Vor diesem Szenario warnt ein neues Paper der McKinsey-Berater Marion Hämmerli, Sirus Ramezani und Stephan Binder. Sie führen viel Zahlenmaterial ins Feld, um auf die Probleme hinzuweisen: Beispielsweise machen die Verwaltungskosten bei acht grösseren Krankenversicherern im obligatorischen Bereich zwischen 3,6 und 6,4% aus, bei den Zusatzversicherungen sind es zwischen 12,7 und 20,5%.
Die Kunden zahlen derweil immer mehr Gesundheitsleistungen aus der eigenen Tasche: 2009 waren es gemäss dem Versicherer-Report der Finanzmarktaufsicht (Finma) noch 12,1 Mrd. Fr., 2018 schon 16,2 Mrd. Fr. Via Zusatzversicherungen wurden bloss 5,38 Mrd. Fr. berappt – nur unwesentlich mehr als 2009, obwohl die Gesundheitskosten als Ganzes rapide angestiegen sind.
Seit 1996 ist zu wenig passiert
Relativ gesprochen nimmt die Beliebtheit der «Add-on»-Versicherungen also ab.
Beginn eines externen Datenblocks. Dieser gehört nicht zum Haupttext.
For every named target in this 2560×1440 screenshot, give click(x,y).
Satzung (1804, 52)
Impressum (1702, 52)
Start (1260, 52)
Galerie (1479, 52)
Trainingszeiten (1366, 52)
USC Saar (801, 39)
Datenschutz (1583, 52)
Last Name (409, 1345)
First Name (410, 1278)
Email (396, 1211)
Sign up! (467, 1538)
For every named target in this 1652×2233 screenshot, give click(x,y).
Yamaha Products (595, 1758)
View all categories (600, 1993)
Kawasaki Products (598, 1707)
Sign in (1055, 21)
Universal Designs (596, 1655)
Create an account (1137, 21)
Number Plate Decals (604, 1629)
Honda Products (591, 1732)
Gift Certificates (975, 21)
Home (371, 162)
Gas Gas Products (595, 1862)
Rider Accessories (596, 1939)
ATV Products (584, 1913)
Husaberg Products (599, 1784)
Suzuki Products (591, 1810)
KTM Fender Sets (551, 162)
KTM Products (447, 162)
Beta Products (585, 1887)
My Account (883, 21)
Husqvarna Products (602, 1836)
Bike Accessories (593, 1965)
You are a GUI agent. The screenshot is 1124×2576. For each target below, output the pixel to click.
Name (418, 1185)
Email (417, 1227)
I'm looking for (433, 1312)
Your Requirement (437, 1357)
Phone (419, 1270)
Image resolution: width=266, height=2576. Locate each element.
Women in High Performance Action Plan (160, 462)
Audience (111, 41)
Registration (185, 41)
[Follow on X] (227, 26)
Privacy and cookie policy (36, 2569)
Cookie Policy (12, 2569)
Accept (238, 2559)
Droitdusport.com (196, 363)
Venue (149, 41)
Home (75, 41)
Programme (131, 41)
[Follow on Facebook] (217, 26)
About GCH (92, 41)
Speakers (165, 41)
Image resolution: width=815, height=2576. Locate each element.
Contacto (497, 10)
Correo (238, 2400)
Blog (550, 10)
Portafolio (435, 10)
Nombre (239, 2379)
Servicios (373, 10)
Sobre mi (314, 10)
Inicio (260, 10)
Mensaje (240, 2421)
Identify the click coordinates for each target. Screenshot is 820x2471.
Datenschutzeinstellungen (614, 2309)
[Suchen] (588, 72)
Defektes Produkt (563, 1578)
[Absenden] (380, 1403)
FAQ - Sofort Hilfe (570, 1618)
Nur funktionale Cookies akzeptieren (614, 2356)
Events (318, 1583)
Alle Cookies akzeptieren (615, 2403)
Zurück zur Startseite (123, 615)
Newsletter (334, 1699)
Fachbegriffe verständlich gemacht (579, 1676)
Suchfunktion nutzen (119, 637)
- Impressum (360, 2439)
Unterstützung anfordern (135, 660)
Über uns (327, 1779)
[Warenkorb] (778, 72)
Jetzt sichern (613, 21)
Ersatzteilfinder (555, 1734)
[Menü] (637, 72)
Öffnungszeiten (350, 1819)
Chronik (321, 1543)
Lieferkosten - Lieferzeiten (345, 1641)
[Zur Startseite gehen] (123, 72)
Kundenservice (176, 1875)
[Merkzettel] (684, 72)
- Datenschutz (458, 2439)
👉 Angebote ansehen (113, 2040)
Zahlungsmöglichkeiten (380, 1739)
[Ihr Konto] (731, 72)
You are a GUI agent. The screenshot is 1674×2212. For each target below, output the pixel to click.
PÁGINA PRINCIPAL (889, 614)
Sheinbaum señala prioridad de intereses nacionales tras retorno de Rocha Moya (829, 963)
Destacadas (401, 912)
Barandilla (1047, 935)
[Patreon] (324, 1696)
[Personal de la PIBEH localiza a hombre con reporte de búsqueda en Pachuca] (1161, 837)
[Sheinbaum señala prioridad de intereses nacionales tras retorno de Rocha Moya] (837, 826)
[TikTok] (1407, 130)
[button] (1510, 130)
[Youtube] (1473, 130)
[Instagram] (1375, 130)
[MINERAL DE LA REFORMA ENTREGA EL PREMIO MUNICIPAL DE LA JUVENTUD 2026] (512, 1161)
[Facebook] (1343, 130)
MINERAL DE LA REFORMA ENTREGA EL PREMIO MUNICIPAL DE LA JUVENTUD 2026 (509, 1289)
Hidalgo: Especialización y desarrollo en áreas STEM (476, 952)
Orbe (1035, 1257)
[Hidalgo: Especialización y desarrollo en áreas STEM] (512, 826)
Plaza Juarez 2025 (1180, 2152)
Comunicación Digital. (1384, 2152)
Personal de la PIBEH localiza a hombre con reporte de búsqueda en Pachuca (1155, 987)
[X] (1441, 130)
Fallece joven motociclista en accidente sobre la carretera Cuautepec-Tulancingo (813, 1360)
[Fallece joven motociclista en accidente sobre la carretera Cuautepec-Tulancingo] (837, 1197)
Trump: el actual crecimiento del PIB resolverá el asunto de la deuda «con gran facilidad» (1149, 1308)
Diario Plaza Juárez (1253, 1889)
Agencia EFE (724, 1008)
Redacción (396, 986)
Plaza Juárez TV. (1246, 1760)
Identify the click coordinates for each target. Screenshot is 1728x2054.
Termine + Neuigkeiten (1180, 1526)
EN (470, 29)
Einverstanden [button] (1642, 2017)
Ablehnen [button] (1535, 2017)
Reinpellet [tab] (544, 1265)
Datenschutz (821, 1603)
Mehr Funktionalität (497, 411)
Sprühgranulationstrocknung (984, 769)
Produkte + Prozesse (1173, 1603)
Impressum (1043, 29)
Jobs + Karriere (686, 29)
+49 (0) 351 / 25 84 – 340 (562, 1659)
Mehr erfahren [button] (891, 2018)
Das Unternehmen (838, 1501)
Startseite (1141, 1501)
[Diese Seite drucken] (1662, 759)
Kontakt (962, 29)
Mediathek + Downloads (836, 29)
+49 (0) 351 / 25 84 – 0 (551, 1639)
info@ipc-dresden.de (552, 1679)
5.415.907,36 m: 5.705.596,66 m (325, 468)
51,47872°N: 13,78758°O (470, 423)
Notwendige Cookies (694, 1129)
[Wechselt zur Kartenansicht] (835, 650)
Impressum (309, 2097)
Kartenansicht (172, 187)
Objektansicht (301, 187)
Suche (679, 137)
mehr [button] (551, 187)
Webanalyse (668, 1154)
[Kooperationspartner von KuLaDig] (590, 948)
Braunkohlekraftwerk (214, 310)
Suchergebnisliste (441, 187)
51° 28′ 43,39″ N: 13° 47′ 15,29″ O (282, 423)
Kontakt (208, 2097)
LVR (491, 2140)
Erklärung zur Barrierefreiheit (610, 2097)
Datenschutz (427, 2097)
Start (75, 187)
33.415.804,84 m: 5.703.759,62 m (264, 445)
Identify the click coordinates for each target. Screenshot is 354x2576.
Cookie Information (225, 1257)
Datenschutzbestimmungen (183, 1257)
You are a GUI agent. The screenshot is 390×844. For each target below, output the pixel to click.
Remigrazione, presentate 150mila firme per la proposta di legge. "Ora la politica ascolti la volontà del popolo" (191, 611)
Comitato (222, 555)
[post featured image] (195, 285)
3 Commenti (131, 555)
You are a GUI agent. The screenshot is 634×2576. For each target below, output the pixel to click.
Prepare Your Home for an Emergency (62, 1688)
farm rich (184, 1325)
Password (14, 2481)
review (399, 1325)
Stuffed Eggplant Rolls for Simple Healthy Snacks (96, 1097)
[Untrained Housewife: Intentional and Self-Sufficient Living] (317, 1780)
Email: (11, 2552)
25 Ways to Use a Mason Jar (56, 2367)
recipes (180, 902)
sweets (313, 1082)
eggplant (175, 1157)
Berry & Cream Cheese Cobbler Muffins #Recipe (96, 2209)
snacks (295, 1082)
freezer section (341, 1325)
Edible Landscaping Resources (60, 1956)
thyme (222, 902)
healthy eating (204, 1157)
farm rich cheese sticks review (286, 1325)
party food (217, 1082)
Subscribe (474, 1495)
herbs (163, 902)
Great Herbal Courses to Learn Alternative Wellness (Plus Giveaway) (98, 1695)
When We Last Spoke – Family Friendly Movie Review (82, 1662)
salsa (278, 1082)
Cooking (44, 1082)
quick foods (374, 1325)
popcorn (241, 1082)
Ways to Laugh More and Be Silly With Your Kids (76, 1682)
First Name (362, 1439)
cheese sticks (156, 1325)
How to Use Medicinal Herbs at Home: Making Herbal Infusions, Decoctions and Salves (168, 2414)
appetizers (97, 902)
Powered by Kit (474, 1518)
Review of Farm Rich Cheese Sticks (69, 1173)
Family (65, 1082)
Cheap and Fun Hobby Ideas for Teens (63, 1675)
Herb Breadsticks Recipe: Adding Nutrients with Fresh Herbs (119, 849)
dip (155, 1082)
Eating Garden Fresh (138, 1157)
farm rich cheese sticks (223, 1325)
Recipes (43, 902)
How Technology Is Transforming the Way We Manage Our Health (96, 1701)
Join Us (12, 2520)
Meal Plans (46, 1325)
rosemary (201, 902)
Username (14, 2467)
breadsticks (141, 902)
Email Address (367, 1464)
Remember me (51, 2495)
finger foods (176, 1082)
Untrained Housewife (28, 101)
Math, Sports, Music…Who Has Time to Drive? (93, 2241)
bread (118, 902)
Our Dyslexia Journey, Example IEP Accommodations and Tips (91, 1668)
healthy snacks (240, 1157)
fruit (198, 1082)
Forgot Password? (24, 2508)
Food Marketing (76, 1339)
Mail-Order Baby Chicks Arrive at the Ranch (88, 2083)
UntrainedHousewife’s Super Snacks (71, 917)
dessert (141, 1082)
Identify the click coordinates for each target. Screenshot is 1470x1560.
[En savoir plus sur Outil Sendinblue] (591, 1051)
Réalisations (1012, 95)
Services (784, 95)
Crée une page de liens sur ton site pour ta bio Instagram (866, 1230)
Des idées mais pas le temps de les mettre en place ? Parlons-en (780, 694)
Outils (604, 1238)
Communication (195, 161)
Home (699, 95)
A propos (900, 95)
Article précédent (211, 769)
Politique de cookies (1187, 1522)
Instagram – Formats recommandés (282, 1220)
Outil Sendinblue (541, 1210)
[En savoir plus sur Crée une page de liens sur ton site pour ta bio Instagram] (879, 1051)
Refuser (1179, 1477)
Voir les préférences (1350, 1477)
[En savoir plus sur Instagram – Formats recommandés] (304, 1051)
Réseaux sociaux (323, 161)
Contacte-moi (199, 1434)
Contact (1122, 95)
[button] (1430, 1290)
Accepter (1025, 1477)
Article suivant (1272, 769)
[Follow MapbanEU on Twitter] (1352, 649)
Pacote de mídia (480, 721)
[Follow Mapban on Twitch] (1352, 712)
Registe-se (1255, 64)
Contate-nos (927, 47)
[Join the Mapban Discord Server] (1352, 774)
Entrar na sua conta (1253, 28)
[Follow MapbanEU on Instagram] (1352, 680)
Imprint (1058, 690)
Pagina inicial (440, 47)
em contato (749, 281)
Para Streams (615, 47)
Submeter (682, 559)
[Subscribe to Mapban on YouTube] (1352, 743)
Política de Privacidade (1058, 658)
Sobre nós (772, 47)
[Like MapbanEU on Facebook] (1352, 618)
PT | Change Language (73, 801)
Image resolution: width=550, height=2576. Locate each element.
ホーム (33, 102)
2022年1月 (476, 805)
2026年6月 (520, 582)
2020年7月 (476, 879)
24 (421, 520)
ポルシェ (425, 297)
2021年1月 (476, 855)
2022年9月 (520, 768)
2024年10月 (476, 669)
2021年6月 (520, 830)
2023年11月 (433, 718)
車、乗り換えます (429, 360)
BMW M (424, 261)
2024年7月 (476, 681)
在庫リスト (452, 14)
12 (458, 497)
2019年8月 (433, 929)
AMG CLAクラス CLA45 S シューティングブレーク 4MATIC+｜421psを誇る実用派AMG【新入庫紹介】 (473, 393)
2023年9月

Die Studienautoren identifizieren zahlreiche Probleme: So kümmern sich viele Krankenversicherer intensiver um ihr Grundangebot als um die Zusatzversicherungen. Diese richteten sie zudem oft und unnötigerweise an denselben Prinzipien aus: Die Leistungen werden in wenig kundenfreundlichen Bündeln angeboten oder funktionieren – wie im Fall der Spitalzusatzversicherungen – nach dem Umlageprinzip. Die jungen Gesunden zahlen so auch die Leistungen anderer mit.
In der Schweiz wurden erst 1996 private und obligatorische Krankenversicherungen aufgetrennt und in der Folge verschieden reguliert. Es ist denn auch dieselbe Handvoll Unternehmen, die beide Märkte dominieren. Die Finma versucht die Branche, für die sie seit zwölf Jahren zuständig ist, zwar nach Massgabe der Privatversicherer zu regulieren. Sie fordert sie etwa zu mehr Härte in den Verhandlungen mit Spitälern auf, die bisher ein sehr gutes Geschäft mit Privatversicherten gemacht haben. Dieser Wandel ist aber noch nicht vollständig vollzogen.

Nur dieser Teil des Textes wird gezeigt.